Casey: Yet, at the same time, the very existence of magical girls stories suggests a tension between wanting to be special and wanting to fit in. If it were unequivocal wanting to fit in, you wouldn't get magical girl stories in Japan at all, I don't think.
Barb: Catch 22. You want something, but you can't say you want it because wanting it is wrong. The desire is still there, but how do you express it? Fantasy stories.
Casey: I agree wholeheartedly
Sara: I'm wondering where the creators fit in all of this. Barbara, you mentioned that superhero comics are still predominantly male. Meanwhile, the magic girl genre is created primarily by female manga-ka.

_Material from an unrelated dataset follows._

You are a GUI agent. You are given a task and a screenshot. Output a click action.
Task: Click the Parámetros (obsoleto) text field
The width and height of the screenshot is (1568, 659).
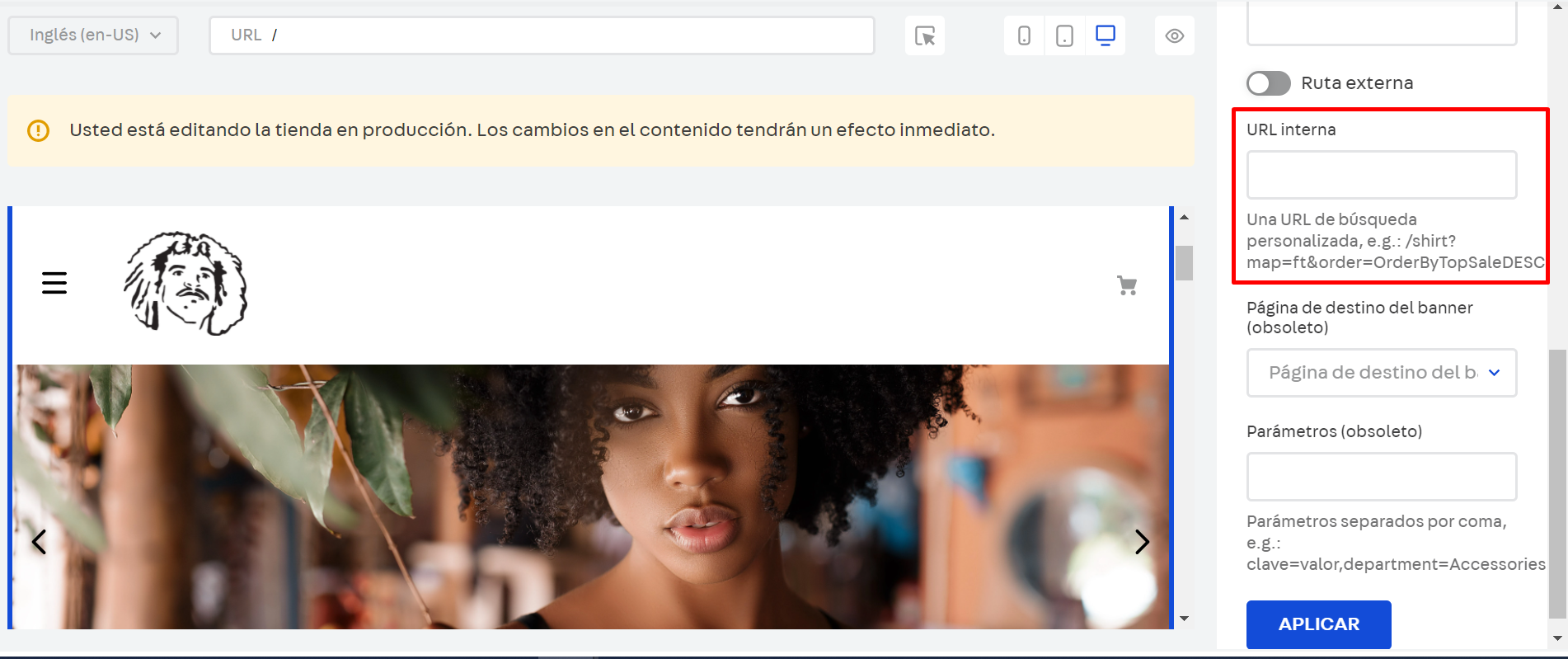pyautogui.click(x=1381, y=477)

Do you think this affects the differences we've pointed out?
Barb: I think it does. They play on different fantasies. Women and men have different fantasies in pop culture, because of the ways the genders are divided. For men, the fantasy seems often to be Desired. They want to be Most Desired Above All. They want to be powerful, save the girl, beat up the bad guy. It's a very primal fantasy. Women tend to fantasize about having the power they're denied in the real world. Women can get men, but they have to act a certain way to do it. They have to relinquish their assertiveness and their identity. So their fantasy tends to be about being able to be strong and assertive and not be called an unwoman for it. Sailor Moon gets to be powerful and wear a flowing dress and get the guy and no one insists that by saving the day, she's castrating Tuxedo Mask.
Casey: So, in other words, men want to be recognized and rewarded for being powerful, and women just don't want to be punished for being powerful.
Barb: At its core, right now? Yes. I think that's it exactly.